Temasek seeks issuance

Singapore-based investment company Temasek Holding Ltd. is looking to price euro-denominated and benchmark-sized bonds due in six and 12 years via subsidiary Temasek Financial (I), according to a company filing.

The proceeds will be used for general business purposes.

The deal will be Regulation S-registered.

Other details were not immediately available on Tuesday.

Iraq revives plans

Iraq has revived plans to issue dollar-denominated notes this year, and could print as much as $2 billion of bonds (expected rating: Caa1) during the second half of 2016, a market source said.

Other details were not immediately available on Tuesday.

In September Iraq held a roadshow for its $6 billion notes program with Citigroup, Deutsche Bank and JPMorgan.

Moody’s Investors Service’s rating is based on “Iraq’s sizable economy with robust growth prospects, which are based on the country’s large oil wealth,” according to a report. “The rating is counterbalanced by the country’s lack of economic diversification.”

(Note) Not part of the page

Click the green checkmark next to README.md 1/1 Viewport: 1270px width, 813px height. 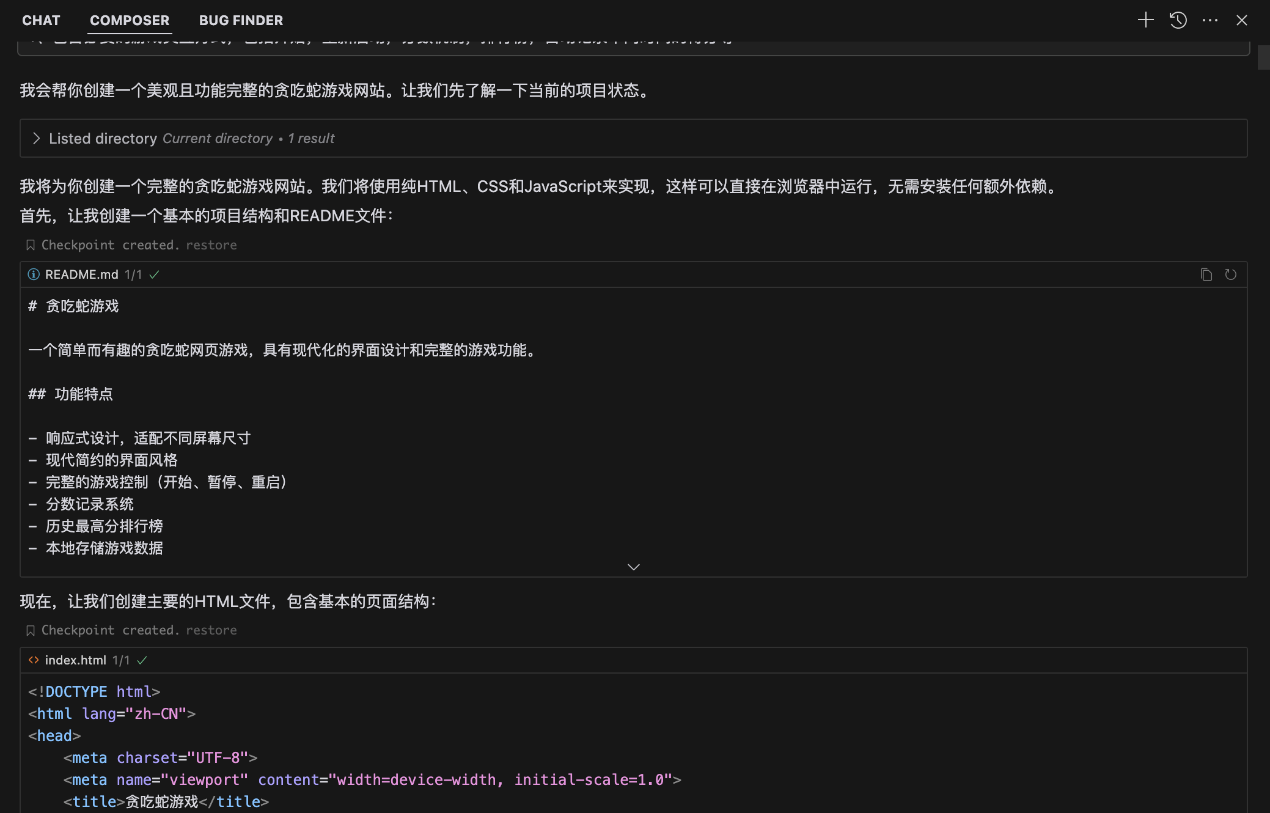pyautogui.click(x=155, y=274)
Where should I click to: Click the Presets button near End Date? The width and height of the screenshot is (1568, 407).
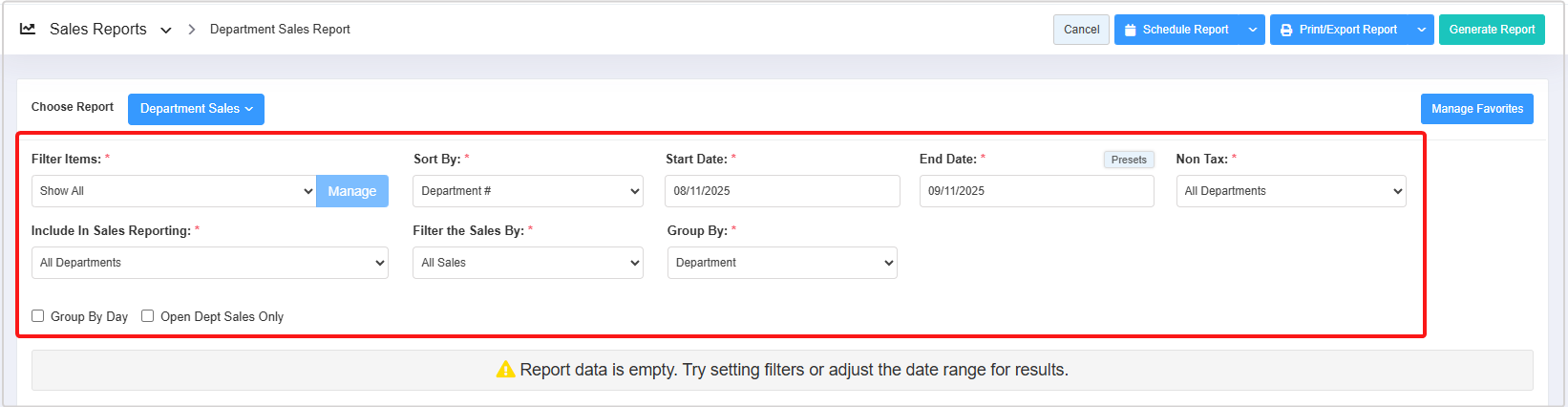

The ratings also consider the country’s “very weak institutional strength and moderate fiscal fundamentals,” Moody’s said.

NTPC draws orders

The final book for India-based NTPC Ltd.’s new deal – $500 million 4¼% notes due 2026 that priced on Monday at 99.469 to yield Treasuries plus 255 bps – drew a final order book of about $1 billion.

On Tuesday the notes opened at Treasuries plus 253 bps and traded as wide as 258 bps, a trader said.

Barclays, Citigroup, Deutsche Bank, HSBC and SBI Capital Markets were the bookrunners for the Regulation S deal.

Asian accounts picked up 68%, offshore accounts 1% and emerging Europe, the Middle East and Asia picked up 31%.

Fund managers bought 57%, insurance and pension funds 22%, banks 10%, central banks and sovereign wealth funds 7%, and private banks 4%.

NTPC is a New Delhi-based power company.